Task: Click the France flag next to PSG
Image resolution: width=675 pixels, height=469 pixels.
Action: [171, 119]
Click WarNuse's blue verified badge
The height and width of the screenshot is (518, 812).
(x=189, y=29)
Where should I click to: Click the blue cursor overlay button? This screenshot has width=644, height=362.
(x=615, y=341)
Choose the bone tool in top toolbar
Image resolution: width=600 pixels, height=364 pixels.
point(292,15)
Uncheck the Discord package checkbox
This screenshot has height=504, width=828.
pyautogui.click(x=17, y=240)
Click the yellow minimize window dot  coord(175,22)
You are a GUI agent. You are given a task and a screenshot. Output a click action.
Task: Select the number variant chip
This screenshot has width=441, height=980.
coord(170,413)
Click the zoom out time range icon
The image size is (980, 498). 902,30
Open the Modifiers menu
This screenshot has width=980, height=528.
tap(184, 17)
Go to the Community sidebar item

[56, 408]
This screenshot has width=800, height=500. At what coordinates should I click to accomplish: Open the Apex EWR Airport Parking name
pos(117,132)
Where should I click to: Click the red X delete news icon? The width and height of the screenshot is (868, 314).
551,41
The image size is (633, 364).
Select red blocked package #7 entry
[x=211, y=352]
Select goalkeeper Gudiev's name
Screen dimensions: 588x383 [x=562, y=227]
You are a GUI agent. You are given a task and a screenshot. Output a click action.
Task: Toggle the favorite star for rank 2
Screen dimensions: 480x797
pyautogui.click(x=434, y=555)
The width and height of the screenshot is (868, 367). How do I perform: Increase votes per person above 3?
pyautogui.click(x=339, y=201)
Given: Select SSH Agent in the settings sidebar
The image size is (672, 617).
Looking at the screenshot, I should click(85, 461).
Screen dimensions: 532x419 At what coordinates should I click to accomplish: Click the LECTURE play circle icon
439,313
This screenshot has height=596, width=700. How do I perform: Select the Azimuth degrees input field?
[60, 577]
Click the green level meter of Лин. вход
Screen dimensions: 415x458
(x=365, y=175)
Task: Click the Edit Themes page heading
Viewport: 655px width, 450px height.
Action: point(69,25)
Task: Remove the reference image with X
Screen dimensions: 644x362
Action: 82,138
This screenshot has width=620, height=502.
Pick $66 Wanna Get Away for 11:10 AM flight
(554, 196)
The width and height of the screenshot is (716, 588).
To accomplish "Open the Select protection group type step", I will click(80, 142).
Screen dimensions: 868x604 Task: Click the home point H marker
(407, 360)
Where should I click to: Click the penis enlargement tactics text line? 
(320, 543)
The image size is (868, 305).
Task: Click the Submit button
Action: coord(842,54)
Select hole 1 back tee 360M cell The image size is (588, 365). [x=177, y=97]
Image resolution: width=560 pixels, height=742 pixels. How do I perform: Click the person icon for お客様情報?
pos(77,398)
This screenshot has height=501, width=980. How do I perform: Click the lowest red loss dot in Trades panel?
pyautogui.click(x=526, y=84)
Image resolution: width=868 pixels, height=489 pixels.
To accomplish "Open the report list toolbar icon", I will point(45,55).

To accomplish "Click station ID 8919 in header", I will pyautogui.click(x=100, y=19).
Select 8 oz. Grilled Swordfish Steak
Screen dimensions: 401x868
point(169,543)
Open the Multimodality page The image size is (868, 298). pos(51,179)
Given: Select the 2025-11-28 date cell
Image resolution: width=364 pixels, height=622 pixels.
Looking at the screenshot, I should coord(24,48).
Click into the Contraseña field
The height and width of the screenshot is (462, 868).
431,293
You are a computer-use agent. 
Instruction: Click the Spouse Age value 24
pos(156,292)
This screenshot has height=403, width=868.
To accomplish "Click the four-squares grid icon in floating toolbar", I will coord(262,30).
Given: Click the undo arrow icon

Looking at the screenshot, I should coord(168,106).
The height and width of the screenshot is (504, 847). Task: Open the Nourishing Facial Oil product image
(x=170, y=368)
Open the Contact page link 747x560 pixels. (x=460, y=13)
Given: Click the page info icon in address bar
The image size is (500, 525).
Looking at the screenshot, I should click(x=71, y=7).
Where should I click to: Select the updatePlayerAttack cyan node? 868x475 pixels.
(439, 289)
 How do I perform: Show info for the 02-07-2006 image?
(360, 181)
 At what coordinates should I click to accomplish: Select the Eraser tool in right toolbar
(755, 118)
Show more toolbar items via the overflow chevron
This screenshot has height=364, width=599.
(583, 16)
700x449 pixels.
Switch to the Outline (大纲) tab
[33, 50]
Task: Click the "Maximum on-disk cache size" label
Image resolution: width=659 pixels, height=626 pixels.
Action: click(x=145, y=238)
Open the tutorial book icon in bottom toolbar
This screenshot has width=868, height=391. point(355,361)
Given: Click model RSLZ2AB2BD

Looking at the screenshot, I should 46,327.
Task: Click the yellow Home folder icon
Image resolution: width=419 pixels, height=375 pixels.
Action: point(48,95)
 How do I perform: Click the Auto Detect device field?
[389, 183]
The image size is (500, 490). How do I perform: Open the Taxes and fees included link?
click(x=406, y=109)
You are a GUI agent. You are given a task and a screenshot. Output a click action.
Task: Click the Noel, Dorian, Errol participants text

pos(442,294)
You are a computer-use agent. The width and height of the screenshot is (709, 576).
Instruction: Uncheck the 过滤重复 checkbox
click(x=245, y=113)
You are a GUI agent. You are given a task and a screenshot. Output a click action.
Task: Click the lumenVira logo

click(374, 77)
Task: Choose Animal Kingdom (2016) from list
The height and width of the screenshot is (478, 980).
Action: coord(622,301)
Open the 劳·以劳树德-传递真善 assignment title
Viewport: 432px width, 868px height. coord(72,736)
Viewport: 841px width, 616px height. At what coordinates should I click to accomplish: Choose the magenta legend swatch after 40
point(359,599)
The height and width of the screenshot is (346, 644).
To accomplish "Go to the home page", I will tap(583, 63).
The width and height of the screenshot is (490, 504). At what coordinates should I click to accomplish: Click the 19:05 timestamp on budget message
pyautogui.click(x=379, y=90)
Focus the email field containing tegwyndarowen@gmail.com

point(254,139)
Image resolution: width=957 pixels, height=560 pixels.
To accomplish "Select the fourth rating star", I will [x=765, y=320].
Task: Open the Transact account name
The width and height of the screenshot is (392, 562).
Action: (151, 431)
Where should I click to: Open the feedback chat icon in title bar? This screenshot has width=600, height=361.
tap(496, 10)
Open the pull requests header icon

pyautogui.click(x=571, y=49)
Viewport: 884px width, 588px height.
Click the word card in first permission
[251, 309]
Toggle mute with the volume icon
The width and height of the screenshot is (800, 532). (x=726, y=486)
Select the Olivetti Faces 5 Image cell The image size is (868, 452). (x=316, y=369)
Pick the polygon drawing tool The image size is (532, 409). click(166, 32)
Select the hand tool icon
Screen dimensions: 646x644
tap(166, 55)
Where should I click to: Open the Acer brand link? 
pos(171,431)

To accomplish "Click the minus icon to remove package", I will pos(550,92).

▶ [What is being asked] Please filter the data down to the lines containing the word "yellow".

▶ [Result of the task]
Click the yellow minimize window dot  coord(175,22)
Task: Click the yellow Home folder icon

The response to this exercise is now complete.